北欧(ヨーロッパ北部)と呼ばれる地域は、おおむね北緯55度以北から北極圏(北緯66度33分以北)に至るまでを含み、ノルウェーやスウェーデン、フィンランド、アイスランド、デンマークを指すのが一般的です。

海岸沿いは北大西洋海流(暖流)の影響で比較的温暖な気候となりますが、同じ北欧でも内陸部やスカンディナヴィア山脈の東側は、偏西風がもたらす暖気が届きにくく寒冷な地域が広がっています。

さらに北欧北部は、北極海に面しており、ツンドラ気候(最暖月平均気温が10℃未満)が展開し、人々が居住できる範囲は限られてきました。

こうした高緯度特有の厳しい気候は、古代の人々の日常において大きな制約となりました。

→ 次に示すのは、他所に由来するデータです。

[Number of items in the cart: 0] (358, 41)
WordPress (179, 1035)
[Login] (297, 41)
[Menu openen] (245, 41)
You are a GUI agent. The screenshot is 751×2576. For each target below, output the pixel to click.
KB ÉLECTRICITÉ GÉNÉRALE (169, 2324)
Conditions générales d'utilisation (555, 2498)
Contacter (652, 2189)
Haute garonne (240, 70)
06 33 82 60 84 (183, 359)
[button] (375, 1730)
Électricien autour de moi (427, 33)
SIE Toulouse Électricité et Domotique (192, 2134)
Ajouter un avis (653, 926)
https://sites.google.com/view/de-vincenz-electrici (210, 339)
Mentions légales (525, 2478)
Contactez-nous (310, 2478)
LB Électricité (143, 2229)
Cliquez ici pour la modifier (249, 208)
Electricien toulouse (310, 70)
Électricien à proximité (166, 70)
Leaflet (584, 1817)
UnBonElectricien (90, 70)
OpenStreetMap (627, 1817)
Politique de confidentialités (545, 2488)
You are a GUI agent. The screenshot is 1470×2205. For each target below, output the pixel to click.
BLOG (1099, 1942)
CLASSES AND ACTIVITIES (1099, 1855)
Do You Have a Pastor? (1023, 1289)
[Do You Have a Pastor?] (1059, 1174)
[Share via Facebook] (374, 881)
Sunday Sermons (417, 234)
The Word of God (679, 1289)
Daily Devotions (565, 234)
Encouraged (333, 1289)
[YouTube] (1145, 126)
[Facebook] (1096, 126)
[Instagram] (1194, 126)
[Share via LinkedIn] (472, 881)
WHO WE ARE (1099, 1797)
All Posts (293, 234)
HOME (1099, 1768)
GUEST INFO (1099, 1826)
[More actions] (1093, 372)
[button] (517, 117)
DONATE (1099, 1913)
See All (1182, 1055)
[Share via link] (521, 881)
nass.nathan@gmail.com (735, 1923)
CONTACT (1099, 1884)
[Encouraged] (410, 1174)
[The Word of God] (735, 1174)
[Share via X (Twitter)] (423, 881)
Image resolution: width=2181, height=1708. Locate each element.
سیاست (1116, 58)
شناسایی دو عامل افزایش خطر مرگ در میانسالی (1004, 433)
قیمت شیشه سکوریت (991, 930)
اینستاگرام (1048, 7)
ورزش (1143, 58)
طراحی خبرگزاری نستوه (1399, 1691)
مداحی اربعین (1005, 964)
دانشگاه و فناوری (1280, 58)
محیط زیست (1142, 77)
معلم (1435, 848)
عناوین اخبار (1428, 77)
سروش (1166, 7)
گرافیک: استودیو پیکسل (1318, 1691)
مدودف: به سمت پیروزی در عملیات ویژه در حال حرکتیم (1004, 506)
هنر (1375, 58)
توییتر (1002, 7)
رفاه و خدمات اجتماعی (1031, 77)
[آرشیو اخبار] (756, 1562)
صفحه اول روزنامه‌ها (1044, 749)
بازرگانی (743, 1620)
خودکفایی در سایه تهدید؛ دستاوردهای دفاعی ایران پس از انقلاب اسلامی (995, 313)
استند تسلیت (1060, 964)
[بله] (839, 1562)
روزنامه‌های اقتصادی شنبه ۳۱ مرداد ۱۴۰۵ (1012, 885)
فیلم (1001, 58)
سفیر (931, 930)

特に、スカンディナヴィア山脈は山岳とフィヨルド(かつての氷河侵食によってできた谷が沈水して形成された湾)が複雑に入り組むため平野が狭く、海岸線から内陸へ行くほど標高が上がり、それでいて寒冷気候下であるため、農地を開拓するのは容易ではありません。過酷な地理的環境下では、食料を大地ではなく目の前に広がる大海原にも求め、人々は海産物を頼りにし、限られた牧草地で家畜を飼育して命をつないできました。